Value proposition and context
The Preferred Data Source Pattern, or Preferred Source Pattern, is a microflow pattern for service aggregation. The pattern allows a client to retrieve information from a group of information sources without the need to understand, at least at a high level, that multiple sources exist.
Consider the following situations where multiple data sources must appear as one:
- A company has multiple sources of information, some of which are more expensive to access than others (for example, a local parts database and a remote parts database).
- A company upgrades its IT systems and, in doing so, introduces new sources of information that it must use in conjunction with old sources (for example, customers).
- One or more similar businesses merge, and all have somewhat dissimilar data representing the same entities, such as customers.
- Any individual entity has some enterprise-unique identifier that's part of the record (for example, a customer number or SKU).
Assume that the above scenarios are integrated in the context of information management in an SOA Web services environment.
How can a client retrieve information from a set of disparate information sources without the need to understand that multiple sources exist?
The Preferred Data Source Pattern identifies one of the data sources as the preferred source and considers the others alternate sources, used only when the preferred source can't provide the desired information. Figure 1 shows the relationship between the facade and the adapters.
Figure 1. Relationship of facade and adapters
The pattern assumes that information obtained from any source comes in the form of records that describe entities, such as customers or parts. Further, it assumes that any individual entity has some enterprise-unique identifier that's part of the record, such as a customer number or SKU.
The pattern contains a facade that hides the fact that multiple sources exist; the client interacts only with this facade. The facade interface matches that of the preferred source, and the preferred interface contains one or more operations that allow the client to find (read) information matching various criteria.
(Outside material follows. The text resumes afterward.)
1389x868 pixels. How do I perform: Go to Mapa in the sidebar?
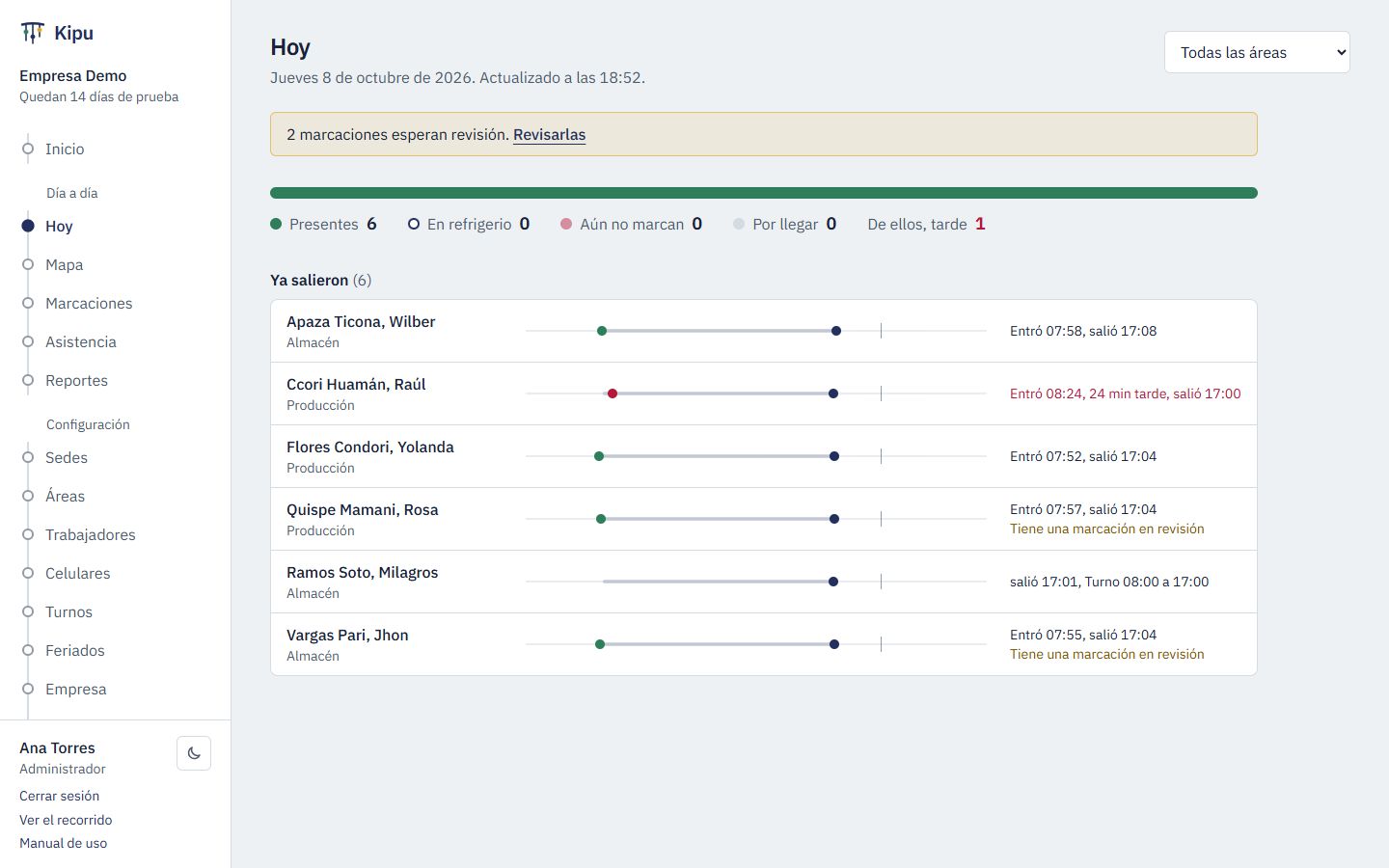[64, 264]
A find operation returns 0..n records that match the criteria.
It's important to understand that no matter which source provides the information, none of the returned records may be the desired record. Consider a scenario in which a store clerk searches in a nationwide company database for customers with the name John Smith. The find operation could return 20 John Smiths, but none of them represent the John Smith standing in front of the clerk. The client must depend on additional interactions with the user to determine whether any of the returned records are the desired one.
The Preferred Source Pattern assumes that an information source has one or more find operations that return zero or more instances of the entity record, or perhaps a subset of the entity record. The information source may have one or more write operations that allow a client to create and update entity records.
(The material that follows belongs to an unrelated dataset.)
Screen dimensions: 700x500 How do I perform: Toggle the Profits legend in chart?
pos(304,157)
Figure 2 shows a sequence diagram for a find operation in the pattern. The client invokes the facade, which then invokes the preferred information source. If that source provides no matches, the facade invokes the alternate information sources in a predefined order until matches are found or until it exhausts all the alternative sources. After it finds a match or exhausts all sources, the facade returns to the client. Note: For the sake of clarity, we haven't shown the synchronous returns.
Figure 2. Find operations
In its simplest form, the preferred source, and thus the pattern, supports only find (read) operations. A virtual catalog capability might leverage such a read-only pattern, as there's no need (or perhaps no ability) to update the preferred source.
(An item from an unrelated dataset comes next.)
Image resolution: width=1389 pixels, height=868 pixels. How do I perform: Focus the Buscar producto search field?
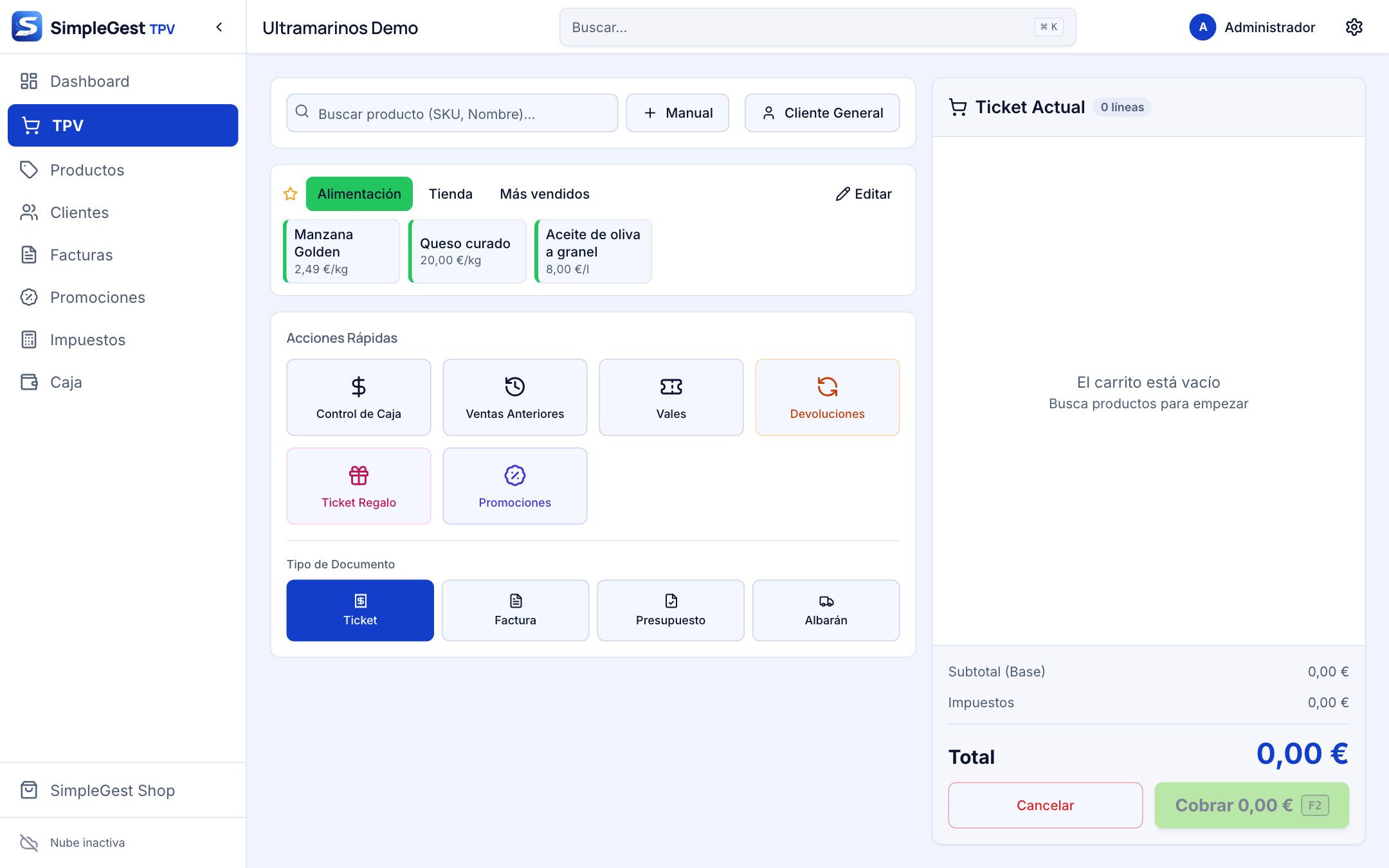coord(452,113)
The description for the simplest form must include a Web Services Description Language (WSDL) document that describes the preferred source and all alternate sources. The facade and all alternate sources use the preferred source's interface (port type). If an alternate source doesn't natively expose the same interface, you can apply a transform pattern to the source; however, this pattern is out of this article's scope. The WSDL for the alternate sources must differ from the preferred source, at least in the endpoint address; it may also differ in the binding(s) with a bit more work. The interface uses the schema describing the entity record and any other parameters. Note: The WSDL document will define or import the schema.
As indicated earlier, assume that an entity record includes a unique ID. You create this identification for the find operations to which the pattern will be applied. Treat all other operations as pass-through operations. Then create a list that shows the order in which the alternate sources are invoked. You can, of course, have a single list of WSDL documents for the services; the first in the list is the preferred source.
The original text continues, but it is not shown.